Task description -
Start at the line in the entries below that contains "Select the £2,200", stop at the line that contains "Task: Select the RS Dome Light object", and output exactly the lines in that span, both ends included.

Records to process -
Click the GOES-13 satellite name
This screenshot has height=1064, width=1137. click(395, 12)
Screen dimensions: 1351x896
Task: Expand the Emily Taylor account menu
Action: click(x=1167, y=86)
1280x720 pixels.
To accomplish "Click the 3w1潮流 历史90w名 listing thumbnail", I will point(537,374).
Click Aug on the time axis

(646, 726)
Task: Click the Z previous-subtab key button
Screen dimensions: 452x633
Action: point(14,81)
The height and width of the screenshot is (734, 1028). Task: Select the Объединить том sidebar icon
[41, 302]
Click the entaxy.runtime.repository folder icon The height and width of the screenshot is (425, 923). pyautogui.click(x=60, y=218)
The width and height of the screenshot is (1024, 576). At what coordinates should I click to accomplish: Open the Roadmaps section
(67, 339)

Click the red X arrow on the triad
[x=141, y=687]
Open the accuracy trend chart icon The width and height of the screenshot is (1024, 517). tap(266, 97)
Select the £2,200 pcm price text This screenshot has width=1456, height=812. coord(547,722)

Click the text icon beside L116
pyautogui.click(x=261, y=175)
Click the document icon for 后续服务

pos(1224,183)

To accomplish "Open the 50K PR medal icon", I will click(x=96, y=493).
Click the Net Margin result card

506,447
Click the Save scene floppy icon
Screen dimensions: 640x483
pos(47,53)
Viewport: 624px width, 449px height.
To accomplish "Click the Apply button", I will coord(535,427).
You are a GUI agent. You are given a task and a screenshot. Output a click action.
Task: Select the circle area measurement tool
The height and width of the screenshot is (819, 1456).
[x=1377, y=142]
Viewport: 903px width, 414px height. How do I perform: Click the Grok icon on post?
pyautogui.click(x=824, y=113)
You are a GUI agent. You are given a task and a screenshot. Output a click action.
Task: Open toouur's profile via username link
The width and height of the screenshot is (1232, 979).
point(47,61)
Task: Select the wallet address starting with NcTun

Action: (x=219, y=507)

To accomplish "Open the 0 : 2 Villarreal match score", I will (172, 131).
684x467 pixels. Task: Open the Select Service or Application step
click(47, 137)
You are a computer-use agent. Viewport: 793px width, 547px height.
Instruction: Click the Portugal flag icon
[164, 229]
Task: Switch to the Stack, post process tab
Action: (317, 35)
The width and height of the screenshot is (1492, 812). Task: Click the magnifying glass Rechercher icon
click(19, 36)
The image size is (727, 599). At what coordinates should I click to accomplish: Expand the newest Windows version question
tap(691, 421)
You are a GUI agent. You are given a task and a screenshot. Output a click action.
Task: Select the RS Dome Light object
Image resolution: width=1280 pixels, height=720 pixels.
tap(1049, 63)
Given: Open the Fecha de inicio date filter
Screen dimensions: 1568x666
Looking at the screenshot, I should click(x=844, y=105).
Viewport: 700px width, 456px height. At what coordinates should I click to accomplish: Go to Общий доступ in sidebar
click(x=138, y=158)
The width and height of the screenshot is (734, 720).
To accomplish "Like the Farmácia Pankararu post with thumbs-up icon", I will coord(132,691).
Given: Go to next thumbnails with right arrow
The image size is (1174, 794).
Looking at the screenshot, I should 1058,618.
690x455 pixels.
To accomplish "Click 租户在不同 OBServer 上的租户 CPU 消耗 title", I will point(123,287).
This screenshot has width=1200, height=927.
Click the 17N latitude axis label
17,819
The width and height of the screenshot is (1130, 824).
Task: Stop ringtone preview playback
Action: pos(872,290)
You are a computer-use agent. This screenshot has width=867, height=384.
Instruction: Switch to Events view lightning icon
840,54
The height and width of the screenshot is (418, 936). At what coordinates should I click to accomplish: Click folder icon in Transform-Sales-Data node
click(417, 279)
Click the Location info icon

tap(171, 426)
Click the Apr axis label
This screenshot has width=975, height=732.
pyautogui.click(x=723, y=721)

Answer for this exercise -
Select the £2,200 pcm price text This screenshot has width=1456, height=812. coord(547,722)

Click the text icon beside L116
pyautogui.click(x=261, y=175)
Click the document icon for 后续服务

pos(1224,183)

To accomplish "Open the 50K PR medal icon", I will click(x=96, y=493).
Click the Net Margin result card

506,447
Click the Save scene floppy icon
Screen dimensions: 640x483
pos(47,53)
Viewport: 624px width, 449px height.
To accomplish "Click the Apply button", I will coord(535,427).
You are a GUI agent. You are given a task and a screenshot. Output a click action.
Task: Select the circle area measurement tool
The height and width of the screenshot is (819, 1456).
[x=1377, y=142]
Viewport: 903px width, 414px height. How do I perform: Click the Grok icon on post?
pyautogui.click(x=824, y=113)
You are a GUI agent. You are given a task and a screenshot. Output a click action.
Task: Open toouur's profile via username link
The width and height of the screenshot is (1232, 979).
point(47,61)
Task: Select the wallet address starting with NcTun

Action: (x=219, y=507)

To accomplish "Open the 0 : 2 Villarreal match score", I will (172, 131).
684x467 pixels. Task: Open the Select Service or Application step
click(47, 137)
You are a computer-use agent. Viewport: 793px width, 547px height.
Instruction: Click the Portugal flag icon
[164, 229]
Task: Switch to the Stack, post process tab
Action: (317, 35)
The width and height of the screenshot is (1492, 812). Task: Click the magnifying glass Rechercher icon
click(19, 36)
The image size is (727, 599). At what coordinates should I click to accomplish: Expand the newest Windows version question
tap(691, 421)
You are a GUI agent. You are given a task and a screenshot. Output a click action.
Task: Select the RS Dome Light object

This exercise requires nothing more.